Combining functions to produce a desired integer output

Question

I'm not sure if this question belongs on stackoverflow or math, but I'll give stackoverflow a shot.

I'm attempting to create an algorithm / function that will allow me to solve a puzzle, but I am simply unable to. The puzzle is as stated.

1. Let a unit be a function that accepts a integer i between 0 and 15.
2. A unit can add or subtract any number in the range 0 - 15 to/from i.
3. Additionally, instead of adding or subtracting a number to/from i, a unit can also contain a number from 0-15 and subtract i from that.
4. A unit can only perform 2 operations on a number, and the operation producing the largest value will be the output of the unit.
5. Values only go from 0 - 15, so 9 - 15 = 0 and 13 + 5 = 15.
6. We may combine units together to produce a more complex result. The first unit may only accept numbers ranging from 0 - 9.
7. In my examples I will string together 3 units.

This is a problem that is unrelated to coding, but it seems that I need a program to figure out possible solutions. I've attempted to create a brute force algorithm to find solutions, but I've been unable to do so, as I'm not that great with coding.

For example, a problem could be:

For values 1 and 4, let the output be 0. For all others, e.g. 0, 2, 3, 5, 6, 7, 8, 9, the output must be greater than 0.

A solution here might be:

def unit1(input):
    return max(5 - input, input)

def unit2(input):
    max(14 - input, input)

def unit3(input):
    max(10 - input, input - 10)

print(unit3(unit2(unit1(4))))

Another example might be:

For values 4, 5, 6 and 8 the output must be 3 or greater. For all others, e.g. 0, 1, 2, 3, 7, 9, the output must be less than 3.

A solution here might be:

def unit1(input):
    return max(4 - input, input - 4)

def unit2(input):
    max(2, input)

def unit3(input):
    max(1 - input, input - 6)

print(unit3(unit2(unit1(5))))

Given an example as the two stated above, is there a general algorithm / formula I can use to find my desired output?

Additionally, is it possible to solve the problems above using only 2 units?

Please do let me know if I need to elaborate on something, and know that your help is extremely appreciated!

Answer 1

There seems to be basically two kinds of things you have to do: map inputs that should be handled the same way to contiguous ranges, and then move contiguous ranges to the right place.

max(A-x,x-B) is the only kind of unit that can map non-contiguous ranges together. It has limitations: It always maps 2 inputs onto one output, and you've gotta be careful never to map two inputs that have to be handled differently onto the same output.

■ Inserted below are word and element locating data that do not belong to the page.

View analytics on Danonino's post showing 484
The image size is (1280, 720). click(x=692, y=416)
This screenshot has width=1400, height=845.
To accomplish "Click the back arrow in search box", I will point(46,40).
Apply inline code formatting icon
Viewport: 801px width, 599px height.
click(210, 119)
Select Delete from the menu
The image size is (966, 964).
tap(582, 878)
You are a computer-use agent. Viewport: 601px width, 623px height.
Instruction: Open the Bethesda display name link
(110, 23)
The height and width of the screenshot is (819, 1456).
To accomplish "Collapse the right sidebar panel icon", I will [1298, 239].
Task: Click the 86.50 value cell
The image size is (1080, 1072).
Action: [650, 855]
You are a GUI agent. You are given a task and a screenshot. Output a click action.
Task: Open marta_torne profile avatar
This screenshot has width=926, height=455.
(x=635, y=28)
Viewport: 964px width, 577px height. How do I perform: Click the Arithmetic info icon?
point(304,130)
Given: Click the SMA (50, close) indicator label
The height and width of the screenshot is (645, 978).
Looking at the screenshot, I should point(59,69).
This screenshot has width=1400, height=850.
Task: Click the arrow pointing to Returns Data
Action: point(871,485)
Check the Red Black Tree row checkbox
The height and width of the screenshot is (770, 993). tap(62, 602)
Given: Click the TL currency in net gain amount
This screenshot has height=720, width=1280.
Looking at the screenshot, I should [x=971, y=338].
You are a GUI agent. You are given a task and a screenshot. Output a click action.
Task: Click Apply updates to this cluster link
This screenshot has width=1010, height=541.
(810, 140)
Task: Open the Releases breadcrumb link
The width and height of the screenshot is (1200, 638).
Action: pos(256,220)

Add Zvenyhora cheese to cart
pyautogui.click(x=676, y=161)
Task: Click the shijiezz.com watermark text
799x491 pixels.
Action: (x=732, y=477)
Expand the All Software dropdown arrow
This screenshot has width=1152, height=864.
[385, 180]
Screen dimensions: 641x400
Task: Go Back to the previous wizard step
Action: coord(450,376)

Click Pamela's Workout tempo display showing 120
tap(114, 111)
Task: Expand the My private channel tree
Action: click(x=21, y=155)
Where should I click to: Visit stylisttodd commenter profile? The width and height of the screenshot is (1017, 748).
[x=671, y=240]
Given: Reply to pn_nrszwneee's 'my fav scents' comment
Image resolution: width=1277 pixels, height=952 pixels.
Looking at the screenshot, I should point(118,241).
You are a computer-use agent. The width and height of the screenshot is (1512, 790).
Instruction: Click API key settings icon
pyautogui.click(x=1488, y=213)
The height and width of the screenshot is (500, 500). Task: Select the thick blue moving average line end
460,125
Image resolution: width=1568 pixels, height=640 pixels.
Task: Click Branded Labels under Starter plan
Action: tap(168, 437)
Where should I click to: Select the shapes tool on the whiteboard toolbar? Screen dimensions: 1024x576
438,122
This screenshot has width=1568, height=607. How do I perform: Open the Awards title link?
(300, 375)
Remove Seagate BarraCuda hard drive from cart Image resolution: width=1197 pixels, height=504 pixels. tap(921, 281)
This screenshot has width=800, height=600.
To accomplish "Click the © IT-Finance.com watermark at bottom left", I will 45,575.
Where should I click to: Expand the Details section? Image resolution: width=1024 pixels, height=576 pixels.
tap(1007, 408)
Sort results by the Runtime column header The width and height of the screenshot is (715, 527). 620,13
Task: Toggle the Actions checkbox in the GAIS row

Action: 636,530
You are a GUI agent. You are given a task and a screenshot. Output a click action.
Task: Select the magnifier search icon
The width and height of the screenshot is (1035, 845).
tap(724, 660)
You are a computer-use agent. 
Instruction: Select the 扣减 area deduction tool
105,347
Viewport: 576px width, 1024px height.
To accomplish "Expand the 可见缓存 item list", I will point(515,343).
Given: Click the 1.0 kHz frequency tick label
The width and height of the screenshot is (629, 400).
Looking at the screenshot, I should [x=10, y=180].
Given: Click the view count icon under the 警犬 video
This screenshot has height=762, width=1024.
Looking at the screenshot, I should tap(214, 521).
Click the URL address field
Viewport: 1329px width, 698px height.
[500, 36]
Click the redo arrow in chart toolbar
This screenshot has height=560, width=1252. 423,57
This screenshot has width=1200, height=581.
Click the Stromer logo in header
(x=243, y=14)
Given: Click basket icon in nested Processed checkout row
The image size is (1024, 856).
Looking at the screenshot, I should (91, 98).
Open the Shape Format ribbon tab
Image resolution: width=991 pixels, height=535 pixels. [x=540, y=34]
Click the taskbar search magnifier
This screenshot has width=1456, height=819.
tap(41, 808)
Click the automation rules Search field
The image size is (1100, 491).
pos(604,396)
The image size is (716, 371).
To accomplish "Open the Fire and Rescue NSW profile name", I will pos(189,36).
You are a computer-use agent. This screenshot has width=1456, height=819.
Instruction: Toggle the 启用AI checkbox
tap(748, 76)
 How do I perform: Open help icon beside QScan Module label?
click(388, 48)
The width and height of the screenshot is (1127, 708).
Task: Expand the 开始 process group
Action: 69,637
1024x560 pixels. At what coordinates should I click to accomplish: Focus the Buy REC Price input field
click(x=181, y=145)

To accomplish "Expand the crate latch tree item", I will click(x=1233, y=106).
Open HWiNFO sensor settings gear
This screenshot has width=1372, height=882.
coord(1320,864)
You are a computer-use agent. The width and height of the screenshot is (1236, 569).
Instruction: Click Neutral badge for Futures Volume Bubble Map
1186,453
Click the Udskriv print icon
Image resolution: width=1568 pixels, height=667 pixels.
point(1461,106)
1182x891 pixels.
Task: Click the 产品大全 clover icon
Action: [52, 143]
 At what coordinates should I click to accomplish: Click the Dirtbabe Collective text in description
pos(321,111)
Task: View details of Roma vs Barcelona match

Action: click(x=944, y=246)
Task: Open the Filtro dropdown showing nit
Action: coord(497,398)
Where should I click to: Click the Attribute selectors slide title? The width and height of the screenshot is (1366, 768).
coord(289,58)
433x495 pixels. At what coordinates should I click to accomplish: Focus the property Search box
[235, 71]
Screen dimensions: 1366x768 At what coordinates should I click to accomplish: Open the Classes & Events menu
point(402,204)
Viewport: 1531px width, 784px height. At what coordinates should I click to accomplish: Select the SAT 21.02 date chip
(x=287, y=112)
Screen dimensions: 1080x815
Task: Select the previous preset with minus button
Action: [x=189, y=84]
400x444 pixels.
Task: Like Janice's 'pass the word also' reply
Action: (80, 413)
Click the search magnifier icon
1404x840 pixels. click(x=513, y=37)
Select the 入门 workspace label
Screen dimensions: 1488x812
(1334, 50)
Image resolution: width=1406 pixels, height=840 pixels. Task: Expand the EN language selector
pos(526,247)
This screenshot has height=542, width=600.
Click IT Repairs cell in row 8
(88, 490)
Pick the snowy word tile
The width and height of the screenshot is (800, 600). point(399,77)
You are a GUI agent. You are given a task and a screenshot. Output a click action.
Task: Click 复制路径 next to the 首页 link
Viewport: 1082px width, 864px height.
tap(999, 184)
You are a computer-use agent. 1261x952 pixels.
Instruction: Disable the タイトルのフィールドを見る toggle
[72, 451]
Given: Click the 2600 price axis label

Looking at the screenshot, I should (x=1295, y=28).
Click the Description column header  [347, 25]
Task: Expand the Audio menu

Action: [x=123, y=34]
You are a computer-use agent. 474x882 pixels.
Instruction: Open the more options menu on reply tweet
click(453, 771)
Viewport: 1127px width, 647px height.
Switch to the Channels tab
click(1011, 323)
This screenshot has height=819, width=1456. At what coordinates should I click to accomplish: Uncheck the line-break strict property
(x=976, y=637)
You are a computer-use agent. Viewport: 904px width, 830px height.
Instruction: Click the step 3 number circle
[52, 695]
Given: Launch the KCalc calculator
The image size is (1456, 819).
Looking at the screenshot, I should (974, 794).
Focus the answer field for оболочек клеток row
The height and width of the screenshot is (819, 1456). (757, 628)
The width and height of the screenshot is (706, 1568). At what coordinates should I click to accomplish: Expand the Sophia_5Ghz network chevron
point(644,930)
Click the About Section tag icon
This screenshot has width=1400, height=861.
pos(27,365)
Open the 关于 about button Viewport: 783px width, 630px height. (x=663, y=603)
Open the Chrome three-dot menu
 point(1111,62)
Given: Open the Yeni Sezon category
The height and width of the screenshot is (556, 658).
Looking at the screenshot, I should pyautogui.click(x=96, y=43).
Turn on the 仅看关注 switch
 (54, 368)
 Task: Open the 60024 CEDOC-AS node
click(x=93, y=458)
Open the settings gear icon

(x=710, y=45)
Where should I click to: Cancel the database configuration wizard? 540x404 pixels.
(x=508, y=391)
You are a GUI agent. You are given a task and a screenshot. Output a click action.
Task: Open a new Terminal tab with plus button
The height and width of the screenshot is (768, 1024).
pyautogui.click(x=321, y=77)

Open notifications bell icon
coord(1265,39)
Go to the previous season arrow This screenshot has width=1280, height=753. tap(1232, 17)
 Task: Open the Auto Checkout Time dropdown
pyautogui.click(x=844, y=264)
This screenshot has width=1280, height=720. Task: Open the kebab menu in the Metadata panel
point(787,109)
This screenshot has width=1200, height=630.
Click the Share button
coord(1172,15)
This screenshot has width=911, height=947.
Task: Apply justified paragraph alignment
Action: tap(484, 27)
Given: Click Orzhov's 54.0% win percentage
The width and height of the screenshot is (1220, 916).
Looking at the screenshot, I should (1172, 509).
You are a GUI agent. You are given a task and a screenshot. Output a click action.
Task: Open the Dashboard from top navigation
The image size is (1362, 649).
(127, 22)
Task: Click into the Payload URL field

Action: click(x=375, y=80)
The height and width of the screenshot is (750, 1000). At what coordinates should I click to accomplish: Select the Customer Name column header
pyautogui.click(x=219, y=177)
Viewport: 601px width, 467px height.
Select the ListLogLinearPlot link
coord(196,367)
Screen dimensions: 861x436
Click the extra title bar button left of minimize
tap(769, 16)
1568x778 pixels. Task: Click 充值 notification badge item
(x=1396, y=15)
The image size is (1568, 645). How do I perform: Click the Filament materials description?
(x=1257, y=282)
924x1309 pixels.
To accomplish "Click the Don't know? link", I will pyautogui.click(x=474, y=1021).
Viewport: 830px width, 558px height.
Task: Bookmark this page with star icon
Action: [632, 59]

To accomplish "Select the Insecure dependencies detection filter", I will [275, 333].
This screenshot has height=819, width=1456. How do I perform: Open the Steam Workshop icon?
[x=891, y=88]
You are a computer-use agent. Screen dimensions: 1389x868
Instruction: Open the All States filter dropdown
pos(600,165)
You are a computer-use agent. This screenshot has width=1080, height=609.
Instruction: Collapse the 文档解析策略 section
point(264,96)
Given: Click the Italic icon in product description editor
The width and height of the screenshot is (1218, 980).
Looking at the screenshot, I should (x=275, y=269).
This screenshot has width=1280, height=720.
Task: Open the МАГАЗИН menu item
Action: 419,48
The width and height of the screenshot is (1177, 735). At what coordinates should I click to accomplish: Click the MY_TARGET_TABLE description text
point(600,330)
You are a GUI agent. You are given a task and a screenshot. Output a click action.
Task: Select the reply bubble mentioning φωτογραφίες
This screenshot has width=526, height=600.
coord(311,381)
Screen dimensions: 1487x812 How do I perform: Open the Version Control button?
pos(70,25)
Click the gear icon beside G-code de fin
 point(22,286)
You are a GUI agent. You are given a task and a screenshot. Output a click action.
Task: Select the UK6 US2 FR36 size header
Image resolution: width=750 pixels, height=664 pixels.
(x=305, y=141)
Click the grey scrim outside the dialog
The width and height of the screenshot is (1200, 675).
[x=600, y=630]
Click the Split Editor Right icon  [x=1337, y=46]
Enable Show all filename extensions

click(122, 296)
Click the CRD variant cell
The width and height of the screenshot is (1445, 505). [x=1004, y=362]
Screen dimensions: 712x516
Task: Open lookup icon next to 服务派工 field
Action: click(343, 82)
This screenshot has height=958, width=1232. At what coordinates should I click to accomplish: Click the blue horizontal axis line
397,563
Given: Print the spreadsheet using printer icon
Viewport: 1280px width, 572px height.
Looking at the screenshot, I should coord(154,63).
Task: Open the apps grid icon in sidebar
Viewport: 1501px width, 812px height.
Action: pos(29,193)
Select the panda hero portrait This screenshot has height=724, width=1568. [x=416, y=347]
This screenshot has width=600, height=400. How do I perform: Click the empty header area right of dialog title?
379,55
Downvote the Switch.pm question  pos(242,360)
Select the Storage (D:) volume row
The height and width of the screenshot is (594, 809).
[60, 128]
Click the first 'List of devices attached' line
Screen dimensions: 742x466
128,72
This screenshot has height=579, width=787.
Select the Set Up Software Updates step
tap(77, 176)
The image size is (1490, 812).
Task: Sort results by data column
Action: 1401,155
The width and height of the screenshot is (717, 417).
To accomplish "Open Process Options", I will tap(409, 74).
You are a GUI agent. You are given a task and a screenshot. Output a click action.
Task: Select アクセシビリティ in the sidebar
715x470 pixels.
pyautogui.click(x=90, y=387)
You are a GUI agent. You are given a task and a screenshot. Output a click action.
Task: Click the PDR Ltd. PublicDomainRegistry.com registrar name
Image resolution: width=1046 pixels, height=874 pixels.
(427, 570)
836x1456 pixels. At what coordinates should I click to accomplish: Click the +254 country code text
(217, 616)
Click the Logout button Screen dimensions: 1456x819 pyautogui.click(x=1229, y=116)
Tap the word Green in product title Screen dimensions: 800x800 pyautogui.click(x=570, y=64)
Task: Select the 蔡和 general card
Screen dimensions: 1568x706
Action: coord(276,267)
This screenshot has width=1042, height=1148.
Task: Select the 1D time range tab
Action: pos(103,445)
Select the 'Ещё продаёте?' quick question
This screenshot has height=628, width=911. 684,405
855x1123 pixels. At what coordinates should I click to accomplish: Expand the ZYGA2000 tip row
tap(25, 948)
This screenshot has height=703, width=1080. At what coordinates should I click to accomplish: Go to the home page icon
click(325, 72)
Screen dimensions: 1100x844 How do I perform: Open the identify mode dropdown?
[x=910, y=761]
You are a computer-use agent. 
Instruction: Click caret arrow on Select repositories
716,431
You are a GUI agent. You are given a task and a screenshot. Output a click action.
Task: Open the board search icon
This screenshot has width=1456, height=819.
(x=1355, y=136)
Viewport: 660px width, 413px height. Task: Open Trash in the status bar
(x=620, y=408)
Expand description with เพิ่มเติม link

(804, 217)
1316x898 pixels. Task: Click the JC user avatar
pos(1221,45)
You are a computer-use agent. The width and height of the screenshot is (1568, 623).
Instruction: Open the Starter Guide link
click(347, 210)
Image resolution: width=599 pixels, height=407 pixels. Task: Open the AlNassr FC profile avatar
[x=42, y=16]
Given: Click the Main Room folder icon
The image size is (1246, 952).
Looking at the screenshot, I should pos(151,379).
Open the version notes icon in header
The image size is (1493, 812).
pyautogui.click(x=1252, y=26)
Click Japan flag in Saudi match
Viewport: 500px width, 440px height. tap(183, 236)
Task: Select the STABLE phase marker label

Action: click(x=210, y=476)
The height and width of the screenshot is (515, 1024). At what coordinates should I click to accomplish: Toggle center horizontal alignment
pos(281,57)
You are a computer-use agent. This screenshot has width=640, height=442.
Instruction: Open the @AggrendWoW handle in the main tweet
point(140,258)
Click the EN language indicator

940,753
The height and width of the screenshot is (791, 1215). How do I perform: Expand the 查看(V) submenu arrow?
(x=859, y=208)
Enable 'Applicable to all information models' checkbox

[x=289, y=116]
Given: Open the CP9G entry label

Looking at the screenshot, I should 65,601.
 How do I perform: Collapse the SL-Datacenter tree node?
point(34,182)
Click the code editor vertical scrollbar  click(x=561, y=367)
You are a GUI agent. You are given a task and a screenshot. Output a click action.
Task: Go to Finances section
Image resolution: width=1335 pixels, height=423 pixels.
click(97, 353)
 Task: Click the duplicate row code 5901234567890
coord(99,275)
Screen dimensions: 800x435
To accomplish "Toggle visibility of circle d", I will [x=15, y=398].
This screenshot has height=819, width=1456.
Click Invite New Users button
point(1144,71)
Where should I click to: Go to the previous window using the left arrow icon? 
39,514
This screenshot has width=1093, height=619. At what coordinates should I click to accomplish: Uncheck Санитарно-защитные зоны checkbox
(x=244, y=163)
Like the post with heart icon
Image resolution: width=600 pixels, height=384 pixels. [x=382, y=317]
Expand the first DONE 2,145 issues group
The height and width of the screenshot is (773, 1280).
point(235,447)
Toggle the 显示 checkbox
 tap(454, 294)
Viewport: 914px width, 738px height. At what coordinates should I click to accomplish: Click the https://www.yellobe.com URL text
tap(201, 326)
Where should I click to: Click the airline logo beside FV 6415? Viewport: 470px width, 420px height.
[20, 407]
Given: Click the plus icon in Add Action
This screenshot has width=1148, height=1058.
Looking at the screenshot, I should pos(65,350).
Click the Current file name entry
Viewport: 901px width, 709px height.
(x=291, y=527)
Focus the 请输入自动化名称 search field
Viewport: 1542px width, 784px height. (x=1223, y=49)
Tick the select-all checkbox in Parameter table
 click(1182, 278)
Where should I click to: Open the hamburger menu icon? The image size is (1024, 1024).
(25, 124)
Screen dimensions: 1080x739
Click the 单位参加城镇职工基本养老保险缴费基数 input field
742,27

In terms of what gets mapped together, you only need one parameter, since max(x,A-x) handles all cases. You can try all 16 possibilities to see if any of them help. Sometimes you may need to do a saturating add before the max to collapse inputs at the top or bottom of the range.

In your first example, you need to map 0 and 4 together.

In max(x,A-x), we need 4 = A-1.

Solving that we get A=5, so we start with

max(x, 5-x)

That maps 4 and 1 to 4, and everything else to other values.

Now we need to combine the ranges above and below 4. Everything less than 4 has to map to something higher than 4. We solve 5 = A-3 to get A = 8:

max(x, 8-x)

Now the ranges of things that need to be handled the same way are contiguous, so we just need to move them to the right place. We have values >=4 and we need 4->0. We could add a subtraction unit, but it's shorter just to shift the previous max by subtracting 4 from both cases. We're left with a final solution

max(x, 5-x)
max(x-4, 4-x)

You haven't really defined all the possible questions you might be asked, but it looks like they can all be solved by this two step combine-and-shift process. Sometimes there will be no solution because you can't combine ranges in any valid way with max.

Answer 2

I think your missing piece you need to proceed is a higher-order function. That's a function that returns another function. Something like:

def createUnit(sub, add):
    def unit(input):
        return max(sub - input, input + add)
    return unit

You can use it like:

unit1 = createUnit(5, 0)
unit2 = createUnit(14, 0)
unit3 = createUnit(10, -10)

Your first example can be solved with two units, but your second example can't.

I think the key to solving this efficiently is to work backwards from the output to the input, but I haven't spent enough time on it to figure out precisely how to do so.